Scientists write book with DNA code
Scientists have used DNA to encode the contents of a book. At 53,000 words, and including 11 images and a computer program, it is the largest amount of data yet stored artificially using the genetic material.
The researchers claim that the cost of DNA coding is dropping so quickly that within five to 10 years it could be cheaper to store information using this method than in conventional digital devices.
Deoxyribonucleic acid or DNA – the chemical that stores genetic instructions in almost all known organisms – has an impressive data capacity. One gram can store up to 455bn gigabytes: the contents of more than 100bn DVDs, making it the ultimate in compact storage media.
A team led by Professor George Church of Harvard Medical School has demonstrated that the technology to store data in DNA, while still slow, is becoming more practical. They report in the journal Science that the 5.27 megabit collection of data they stored is more than 600 times bigger than the largest dataset previously encoded this way.

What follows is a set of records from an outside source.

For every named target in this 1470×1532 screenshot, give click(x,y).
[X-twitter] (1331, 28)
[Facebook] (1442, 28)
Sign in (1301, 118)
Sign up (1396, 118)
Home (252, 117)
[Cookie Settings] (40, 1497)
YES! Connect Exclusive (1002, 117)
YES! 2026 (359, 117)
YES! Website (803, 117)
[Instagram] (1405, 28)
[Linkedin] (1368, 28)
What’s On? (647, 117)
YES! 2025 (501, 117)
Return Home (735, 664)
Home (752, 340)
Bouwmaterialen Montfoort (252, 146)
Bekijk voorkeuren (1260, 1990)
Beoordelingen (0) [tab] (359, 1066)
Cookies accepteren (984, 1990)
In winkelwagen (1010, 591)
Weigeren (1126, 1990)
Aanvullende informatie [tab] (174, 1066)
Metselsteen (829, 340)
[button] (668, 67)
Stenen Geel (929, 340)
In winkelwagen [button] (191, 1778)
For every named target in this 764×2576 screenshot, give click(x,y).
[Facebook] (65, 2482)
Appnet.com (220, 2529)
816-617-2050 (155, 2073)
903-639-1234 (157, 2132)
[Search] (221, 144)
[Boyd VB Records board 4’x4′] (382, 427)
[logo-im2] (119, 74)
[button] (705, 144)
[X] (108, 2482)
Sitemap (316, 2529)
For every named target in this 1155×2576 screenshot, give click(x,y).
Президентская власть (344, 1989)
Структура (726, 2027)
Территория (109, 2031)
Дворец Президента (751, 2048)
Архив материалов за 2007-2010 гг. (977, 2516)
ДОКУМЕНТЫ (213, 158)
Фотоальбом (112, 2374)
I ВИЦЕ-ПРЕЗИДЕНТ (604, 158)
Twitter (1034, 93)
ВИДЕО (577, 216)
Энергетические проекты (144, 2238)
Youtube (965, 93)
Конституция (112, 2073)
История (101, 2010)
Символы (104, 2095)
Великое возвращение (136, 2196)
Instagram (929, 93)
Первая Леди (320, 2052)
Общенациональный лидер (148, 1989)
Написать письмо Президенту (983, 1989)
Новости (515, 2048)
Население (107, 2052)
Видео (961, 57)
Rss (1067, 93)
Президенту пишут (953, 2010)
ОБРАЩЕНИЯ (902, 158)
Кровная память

Writing the data to DNA took several days. “This is currently something for archival storage,” explained co-author Dr Sriram Kosuri of Harvard’s Wyss Institute, “but the timing is continually improving.”
DNA has many advantages over traditional digital storage media. It can be easily copied, and is often still readable after thousands of years in non-ideal conditions. Unlike ever-changing electronic storage formats such as magnetic tape and DVDs, the fundamental techniques required to read and write DNA information are as old as life on Earth.
The researchers, who have filed a provisional patent application covering the idea, used off-the-
shelf components to demonstrate their technique.
Digital data is traditionally stored as binary code: ones and zeros. Although DNA offers the ability to use four “numbers”: A, C, G and T, to minimise errors Church’s team decided to stick with binary encoding, with A and C both indicating zero, and G and T representing one.
The sequence of the artificial DNA was built up letter by letter with the string of As, Cs, Ts and Gs coding for the letters of the book.
The team developed a system in which an inkjet printer embeds short fragments of that artificially synthesised DNA onto a glass chip. Each DNA fragment also contains a digital address code that denotes its location within the original file.
The fragments on the chip can later be “read” using standard techniques of the sort used to decipher the sequence of ancient DNA found in archaeological material. A computer can then reassemble the original file in the right order using the address codes.
The book – an HTML draft of a volume co-authored by the team leader – was written to the DNA with images embedded to demonstrate the storage medium’s versatility.